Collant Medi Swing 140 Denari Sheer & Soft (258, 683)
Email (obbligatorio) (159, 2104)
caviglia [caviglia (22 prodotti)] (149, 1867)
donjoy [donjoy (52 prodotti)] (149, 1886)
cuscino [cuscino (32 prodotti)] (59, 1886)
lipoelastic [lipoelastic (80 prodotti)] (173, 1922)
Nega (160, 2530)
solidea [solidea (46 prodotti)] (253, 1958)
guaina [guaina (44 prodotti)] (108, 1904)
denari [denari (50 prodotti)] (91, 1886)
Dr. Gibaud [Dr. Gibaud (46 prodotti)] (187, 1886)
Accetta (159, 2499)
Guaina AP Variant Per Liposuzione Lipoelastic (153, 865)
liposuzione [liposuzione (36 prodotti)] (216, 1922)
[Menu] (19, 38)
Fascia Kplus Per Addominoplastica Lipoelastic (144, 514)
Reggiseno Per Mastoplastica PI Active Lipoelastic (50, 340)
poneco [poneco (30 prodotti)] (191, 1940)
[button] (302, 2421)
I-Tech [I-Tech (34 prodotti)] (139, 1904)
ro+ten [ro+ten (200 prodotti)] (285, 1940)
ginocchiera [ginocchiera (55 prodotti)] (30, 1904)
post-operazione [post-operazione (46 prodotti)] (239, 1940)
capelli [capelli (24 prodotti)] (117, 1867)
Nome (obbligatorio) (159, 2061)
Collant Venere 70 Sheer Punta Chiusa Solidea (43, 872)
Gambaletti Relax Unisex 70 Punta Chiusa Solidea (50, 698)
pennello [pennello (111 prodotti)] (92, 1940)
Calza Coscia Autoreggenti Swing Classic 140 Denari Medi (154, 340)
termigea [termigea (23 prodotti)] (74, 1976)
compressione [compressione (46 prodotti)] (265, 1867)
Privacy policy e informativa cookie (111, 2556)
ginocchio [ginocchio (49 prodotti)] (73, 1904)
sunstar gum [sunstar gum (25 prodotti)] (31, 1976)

* * *

▶ [SHORT TASK] Please copy the records again, starting at the line that contains "Fascia Kplus Per" and ending at the line that contains "ro+ten [ro+ten (200 prodotti)] (285, 1940)", and increase each coordinate in their answers by 111.

▶ [EXERCISE RESPONSE]
Fascia Kplus Per Addominoplastica Lipoelastic (255, 625)
Reggiseno Per Mastoplastica PI Active Lipoelastic (161, 451)
poneco [poneco (30 prodotti)] (302, 2051)
[button] (413, 2532)
I-Tech [I-Tech (34 prodotti)] (250, 2015)
ro+ten [ro+ten (200 prodotti)] (396, 2051)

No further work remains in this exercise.